**Document section:**
# # # # # # #

In 1991, Anthony Cerami left Rockefeller University and founded the Picower Institute for Medical Research on the grounds of North Shore University Hospital; the institute was funded by Jeffry Picower.

The Institute for Medical Research at North Shore-Long Island Jewish was founded in 1999, and in 2002 it acquired the Picower Institute. In 2005, board member Leonard Feinstein, the co-founder of Bed Bath & Beyond Inc., made a multimillion-dollar gift to the institute, which led to the institute being renamed The Feinstein Institutes for Medical Research.

==Designations==
- ACS verified Level I Trauma Center
- Comprehensive Stroke Center
- Regional Perinatal Center
- AIDS Center
- SAFE Program Hospital

==Rankings==
North Shore University Hospital is nationally ranked in 10 adult specialties and high performing in 19 procedures/conditions according to U.S. News and World Report. The hospital was on the "Best Hospital Honor Roll" for 2023-2024 and 2024-2025 but did not make the list for 2025-2026.

2026-2027 U.S. News & World Report Quality Rankings & Ratings for North Shore University Hospital
| Speciality | Rank (In the U.S.) |
|---|---|
| Cancer | #49 |
| Cardiology, Heart & Vascular Surgery | #18 |
| Diabetes & Endocrinology | #14 |
| Gastroenterology & GI Surgery | #30 |
| Geriatrics | #30 |
| Neurology & Neurosurgery | #24 |
| Obstetrics & Gynecology | #24 |
| Orthopedics | #15 |
| Pulmonology & Lung Surgery | #25 |
| Urology | #15 |

==Academics==
In 1969, North Shore Hospital affiliated with Cornell University Medical College (now Weill Medical College of Cornell University), changing its name to North Shore University Hospital. The hospital established an affiliation with NYU School of Medicine in 1994 and with the Albert Einstein College of Medicine of Yeshiva University upon merging with Long Island Jewish Medical Center.

# # # # # # #

**Exercises to complete:**
A) Decide whether each statement agrees with the passage on North Shore University Hospital. Answer yes or no, and quote the deciding words. (i) Anthony Cerami funded the Picower Institute. (ii) The Institute for Medical Research at North Shore-Long Island Jewish acquired the Picower Institute in 2002. (iii) The hospital's affiliation with NYU School of Medicine began in 1969.
B) List every designation that the passage on North Shore University Hospital gives for the hospital.
The entries after this point play no part in the work on this passage.

**Information supplied:**
# # # # # # #

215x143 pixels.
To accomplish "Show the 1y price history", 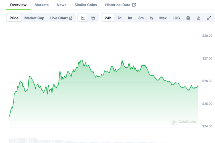I will click(x=151, y=18).
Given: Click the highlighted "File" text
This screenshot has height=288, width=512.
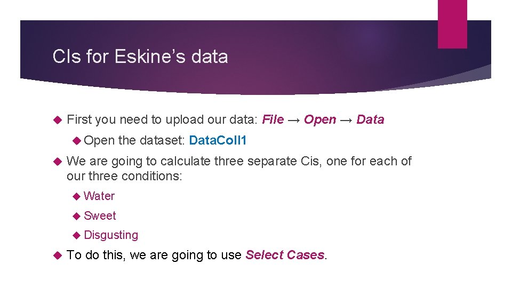Looking at the screenshot, I should point(273,119).
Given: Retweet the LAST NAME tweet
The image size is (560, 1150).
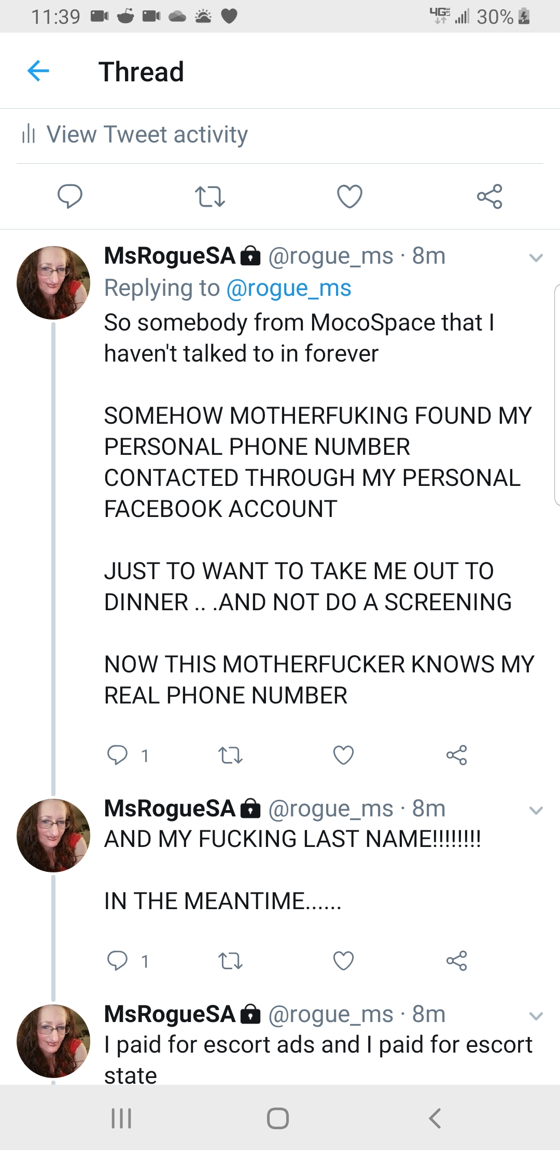Looking at the screenshot, I should [x=230, y=961].
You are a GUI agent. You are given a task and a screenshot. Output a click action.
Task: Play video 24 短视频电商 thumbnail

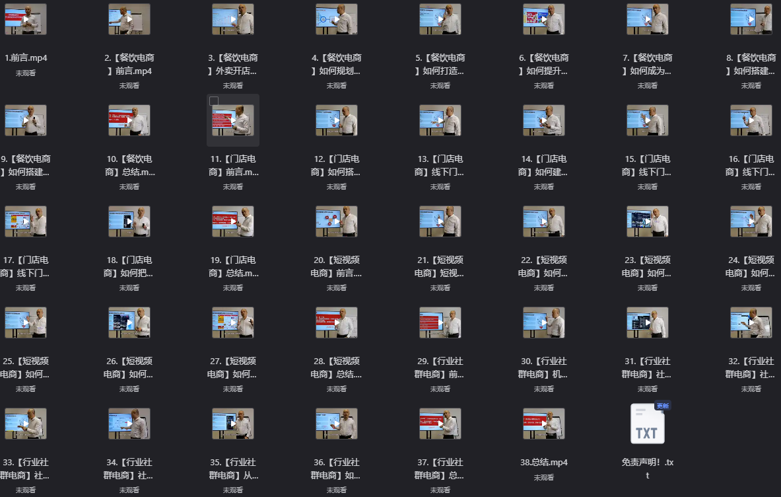coord(751,221)
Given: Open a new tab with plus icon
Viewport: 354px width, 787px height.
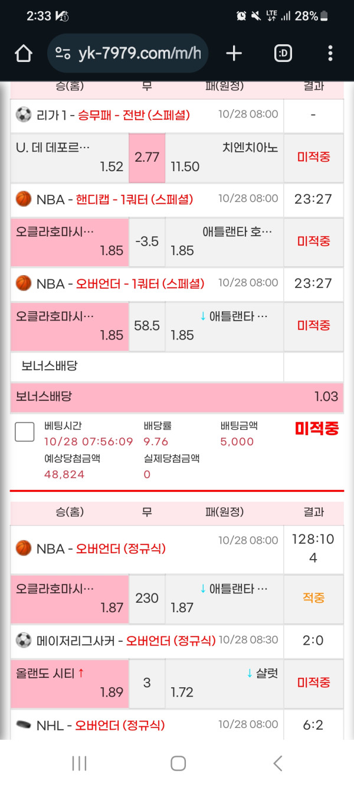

# # # # # # #

**Solved tasks:**
A)
(i) No: "the institute was funded by Jeffry Picower."
(ii) Yes: "in 2002 it acquired the Picower Institute."
(iii) No: "The hospital established an affiliation with NYU School of Medicine in 1994."

B)
- ACS verified Level I Trauma Center
- Comprehensive Stroke Center
- Regional Perinatal Center
- AIDS Center
- SAFE Program Hospital